Monday, December 27, 2010

Silk weaving in Cambodia: An age-old tradition struggles to survive

Kiva, Dec 26, 2010

 Cambodia has a long and rich history in silk production and weaving dating back more than a thousand years. Women across southern Cambodia have looms in their homes, and they practice the art passed down from their mothers and grandmothers. But now the ancient craft is slowly dying as the cost of imported raw silk continues to climb while the price of finished silk textiles drops.

Silk weaving has been part of Cambodia culture for centuries. At Angkor Wat, the ancient temple complex built in the early 12th century, images of women wearing traditional silk garments that are still worn today are carved in bas-relief. Zhou Daguan, a Chinese diplomat who visited Cambodia in the 13th century wrote, in one of the only first-hand accounts of the Angkor empire, about immigrants from Siam raising mulberry trees and silkworms to feed the thriving silk trade. Raw silk was one of Cambodia’s main exports to China during this period.

Now, however, the Cambodian silk industry relies on China and Vietnam for most of its raw silk. The Khmer Rouge era decimated the mulberry tree population which are the exclusive foodstuffs of silkworms. Before the Khmer Rouge took power, Cambodia was producing an estimated 150,000 kilograms of silk per year. That number dropped to just 800 kilograms after years of political and civil unrest.

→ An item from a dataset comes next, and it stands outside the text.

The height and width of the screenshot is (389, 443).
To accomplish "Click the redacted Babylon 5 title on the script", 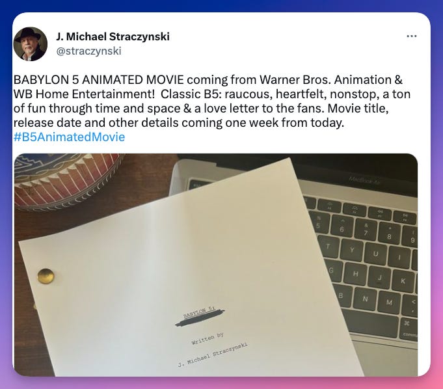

At MAXIMA Mikroheranhvatho, we have given nearly 900 Kiva loans to weavers, most of them working in the silk industry. But many of them are now abandoning the craft. The price of imported raw silk has been rising steadily–prices have gone up 60% in the last year. At the same time weavers are paid less than ever; the prices for finished products have fallen 56%. Silk weavers are now working extremely close to the margins–or even at a loss–and many of the 20,000 estimated weavers in the country are trying to find other work.

During my fellowship I met with many weavers, and saw even more abandon their trade in favor of working in garment factories. There are a couple of islands in the Mekong outside of Phnom Penh where most of the women living there are weavers. I visited the most famous of these islands, Koh Dach, and at house after house saw abandoned looms being used to hang laundry.


55 year old Ny told me that the women of her family have been weaving for generations, since “ancient times.” She taught her five children to weave, including her three sons. But when I asked why her loom was dismantled and now being used to prop up a bicycle she explained that it just wasn’t lucrative enough anymore, and that she had switched to farming vegetables. She’s kept the loom rather than selling it in the hopes that she will be able to start weaving again in the future.

Most weavers in Cambodia are women–the craft is passed down from mother to daughter. They usually start weaving when they are in their early teens and continue until their eyes give out. Many of them are subsistence farmers during the rice season, and most have one or two looms set up in houses that lack running water.
I met a young woman, Sinet, who at 20 had been weaving for 6 years like her mother before her. However, because her income has dropped precipitously, she was reluctantly considering abandoning weaving and looking for decidedly less-skilled work at a garment factory, one of the only sources of reliable income for young rural women. Although the garment factories provide a steady paycheck, they are also known for forced overtime, low pay and sweatshop-like conditions.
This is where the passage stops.